Trent Davis Bailey
The North Fork
Jun 4 - 27 , 2026
In The North Fork, Trent Davis Bailey looks to a remote river valley in western Colorado. A Colorado native himself, the artist was drawn to the vastness of his home state, its rich agrarian history, and the assorted characters who inhabit the Western Slope. He was especially curious about his extended family who used to live there — an aunt, uncle, and cousins — who he hadn’t seen in nearly 20 years. Describing his childhood memories of them, he says: “They lived in a large tent at the base of a mountain. Their backyard had three ponds and a garden where they grew their own food. Beyond that was a dense forest of scrub oak and juniper trees where I imagined coyotes, black bears, and mountain lions lurked.”

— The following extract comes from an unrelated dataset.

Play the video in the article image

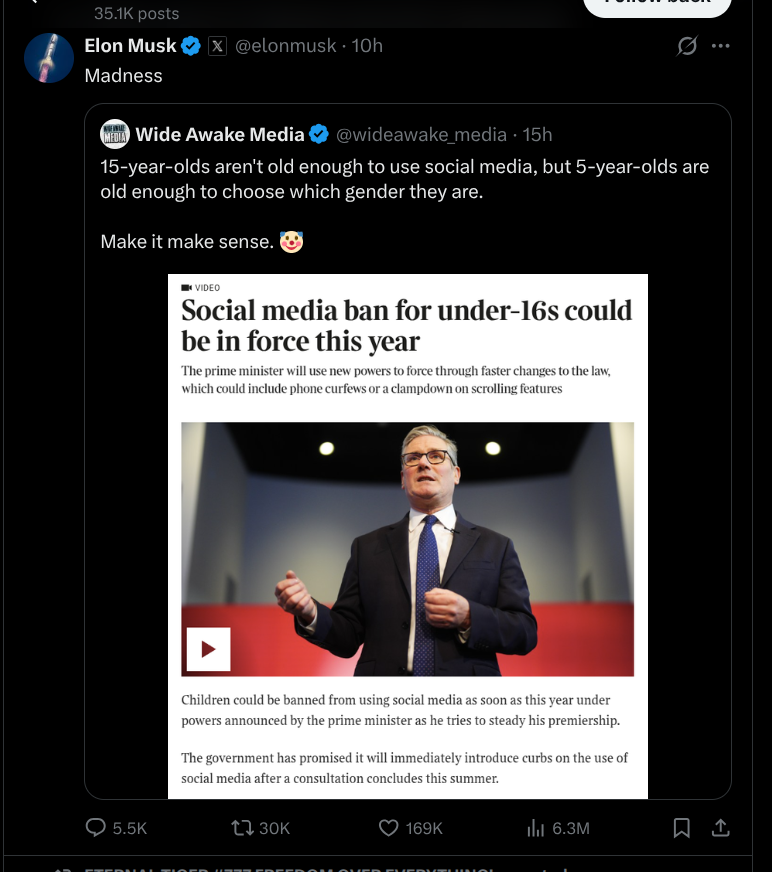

Bailey marveled over his cousins’ world and the strange and colorful macrobiotic meals his aunt prepared, but due to a falling out between his father and his uncle, he only visited the North Fork a few times as a child. In 2011, Bailey returned to the valley and for the next seven years he used photography to piece together his experience of the North Fork and its inhabitants. In due time, he not just found his extended family, but he rekindled ties with them while forging his own place within the local community. Then one fateful day, while foraging for mushrooms, he met his now wife with whom he has two children. Collectively, the photographs in this exhibition are informed by that backstory, but they also go well beyond it: conjuring up their own associations of place, food, kinship, and wonder.
In-Person Artist Talk
Sat, Jun 6 at 2 PM
Trent Davis Bailey (American, b. 1985, he/him) is an artist and photographer whose long-term projects look to landscapes and culture in America while reflecting on concepts of community, identity, family, and the archive as well as themes of ecology, regionalism, memory, place, and time. Bailey’s work has been exhibited and published nationally and internationally, and it is held in the permanent collections of the Denver Art Museum and the Museum of Contemporary Photography (MoCP), among others. He is the recipient of numerous grants and awards, including 2024 and 2025 Working Assumptions project grants, a 2019 Film Photo Award, the 2015 Snider Prize from the MoCP, and a 2014 Magnum Foundation grant. He has taught photography at a number of institutions including the University of Colorado Denver and the California College of the Arts. His first book, The North Fork, was published by Trespasser (Austin, Texas, USA) in 2023. His second book, Son Pictures, published by Chose Commune (Marseille, France), is due for release in June 2026.